In July 1966, the Ferrari factory received an order from SAVAF for a 275 GTB Competizione, later specified to be chassis 09079. Late in the specialty model’s limited run, the car was the penultimate example of the thinly aluminum-skinned competition GTB, making it the second-to-last GT car ever produced by Maranello’s factory competition department.
Factory records indicate the Tipo 213 competition engine was completed on September 8, 1966, with dynamometer testing occurring a day later. Trimmed with a light gray headliner, blue cloth seat upholstery with matching leather paneling, and complementary blue carpets, the rare GTB/C was finished in Rosso Chiaro paint, paving the way for the famous white-striped Scuderia Filipinetti livery. The car also featured right-hand-drive steering, in the tradition of Maranello’s great racing sports cars.
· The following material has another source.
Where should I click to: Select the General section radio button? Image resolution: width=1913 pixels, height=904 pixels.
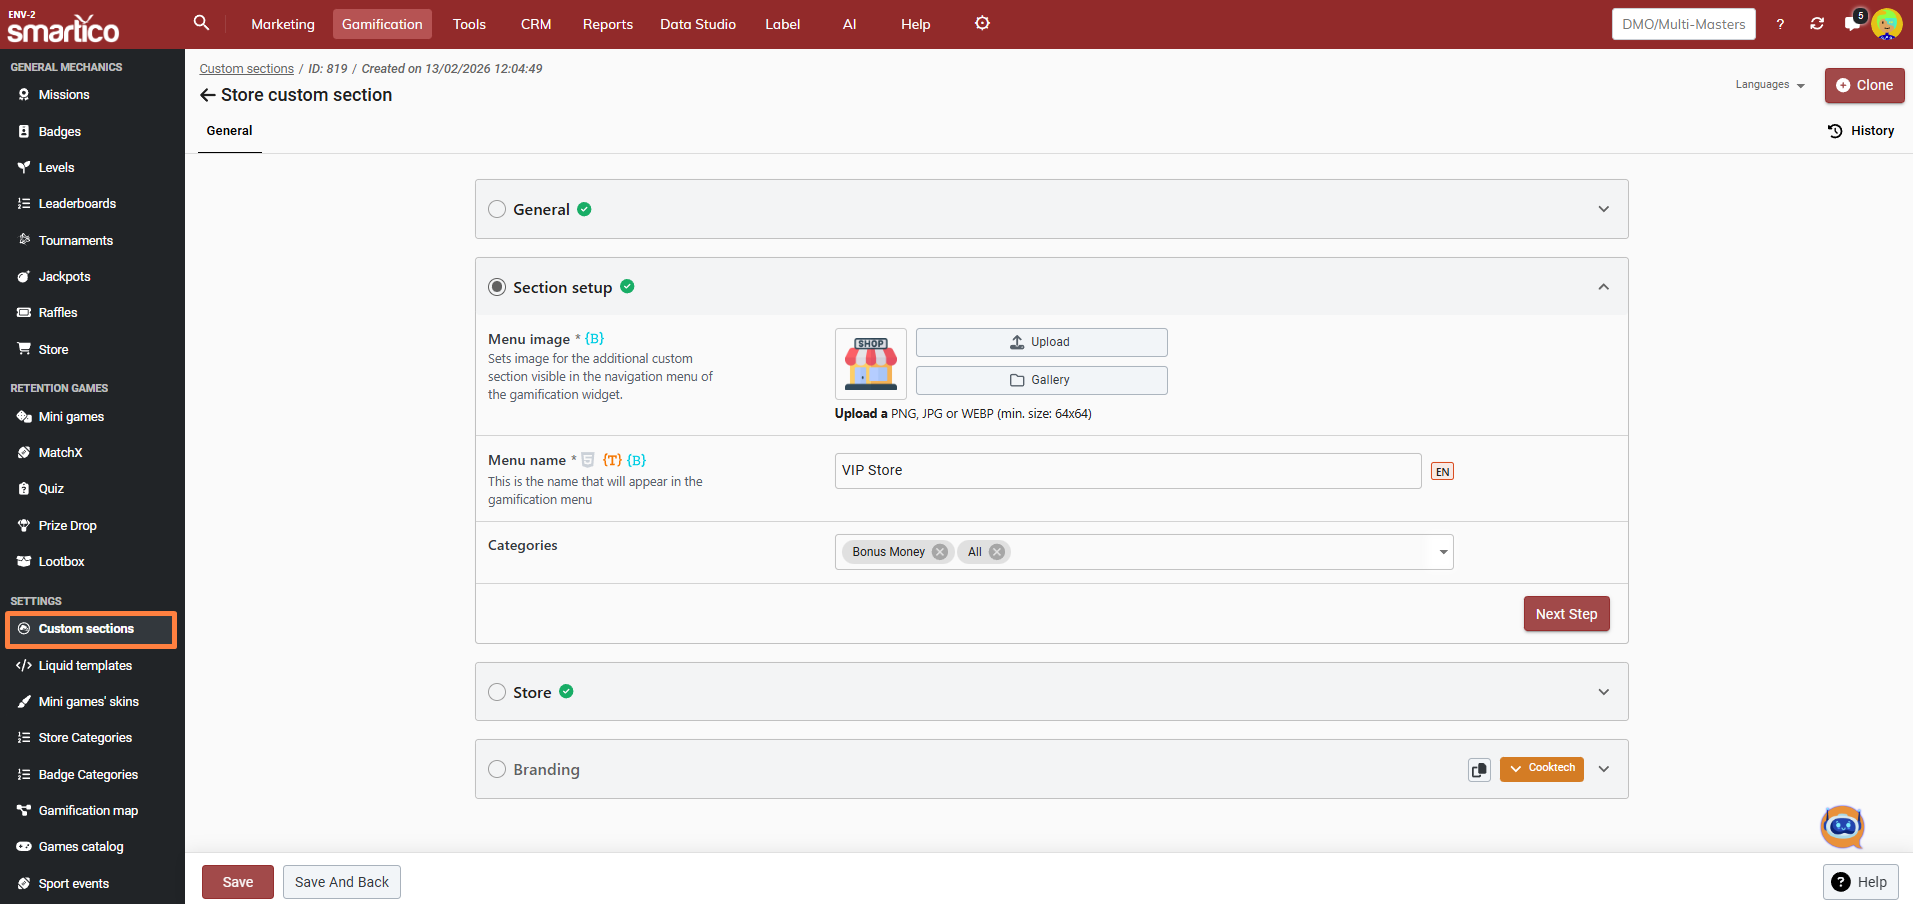tap(497, 209)
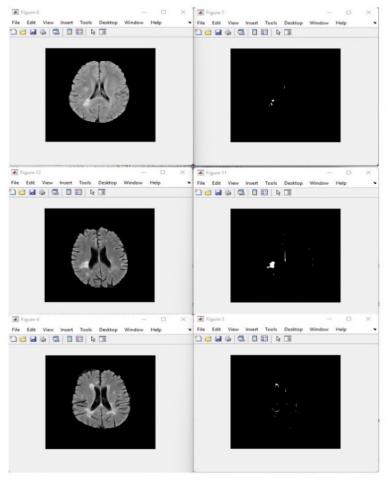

At Le Mans in June 1967, three cars wore the Scuderia Filipinetti livery: Muller’s 412 P, a GT40, and Spoerry and Steinemann in number 28, the brand-new 275 GTB Competizione chassis 09079. Competing mainly against Porsche 911s and Corvettes in the GT Class, the 275 GTB/C was a very well-sorted model, featuring Ferrari’s typical evolution of refinements and improvements during a two-year production period.
With the car’s minor bugs long since ironed out, 09079 promised to be reliable if not burningly fast. Over the course of the 24-hour endurance race, in fact, the car proved to be far more consistent than the litany of prototypes that retired early.
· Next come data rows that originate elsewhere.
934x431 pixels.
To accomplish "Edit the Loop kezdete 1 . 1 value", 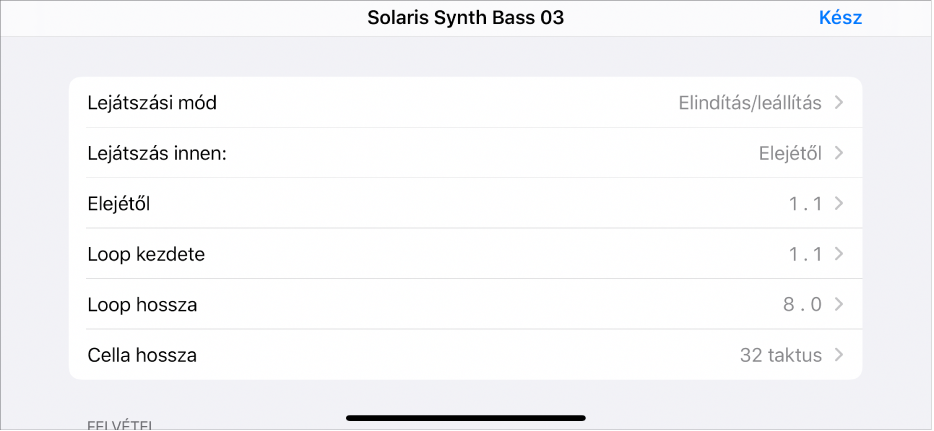I will point(805,254).
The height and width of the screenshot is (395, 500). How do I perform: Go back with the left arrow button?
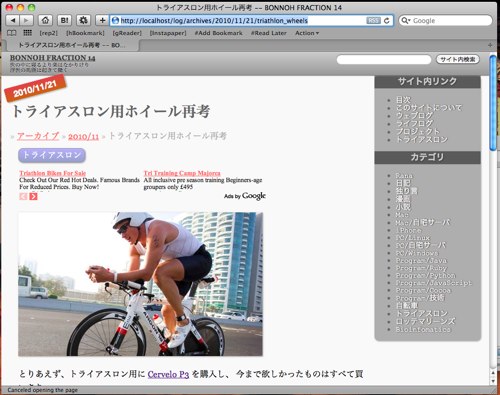13,21
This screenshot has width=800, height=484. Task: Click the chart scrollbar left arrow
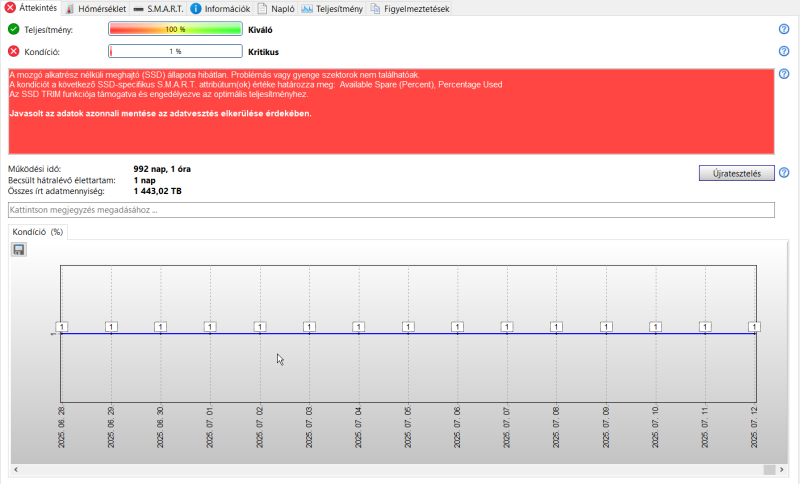(x=16, y=469)
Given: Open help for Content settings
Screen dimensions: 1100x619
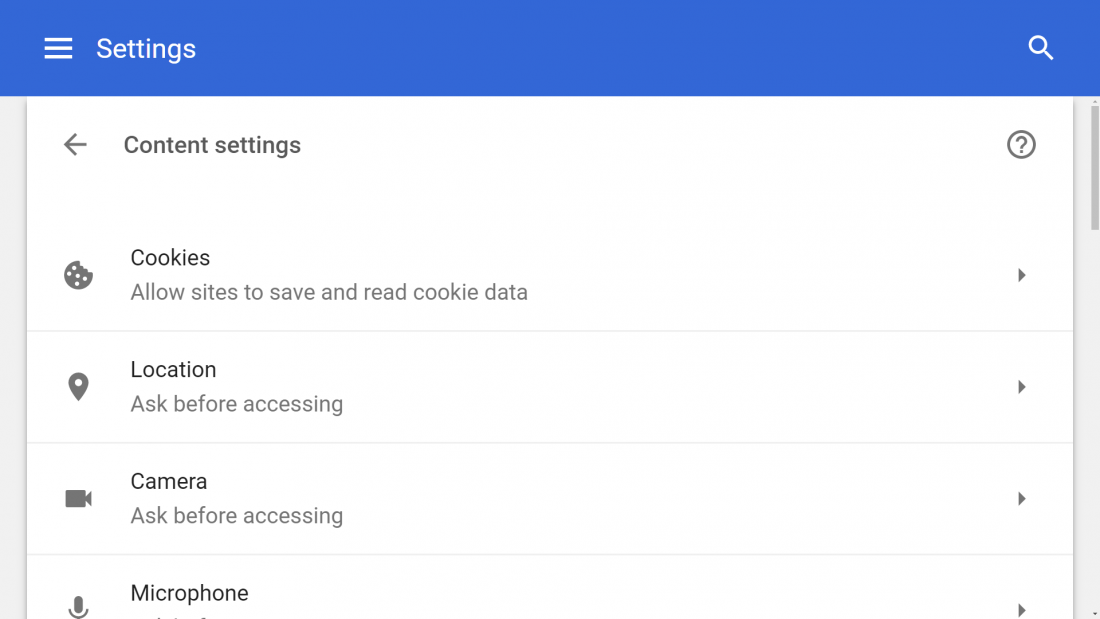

With a strategy of steady, unwavering progress, Spoerry and Steinemann patiently pushed the GTB/C up through the ranks, passing some cars while watching numerous others drop out of the race. By Sunday morning, they had entered the top 10, with a commanding lead over the other GT cars. After some minor brake problems forced a brief pit stop, the 275 settled into 11th place overall, a position it would hold until the checkered flag waved after the 24th hour.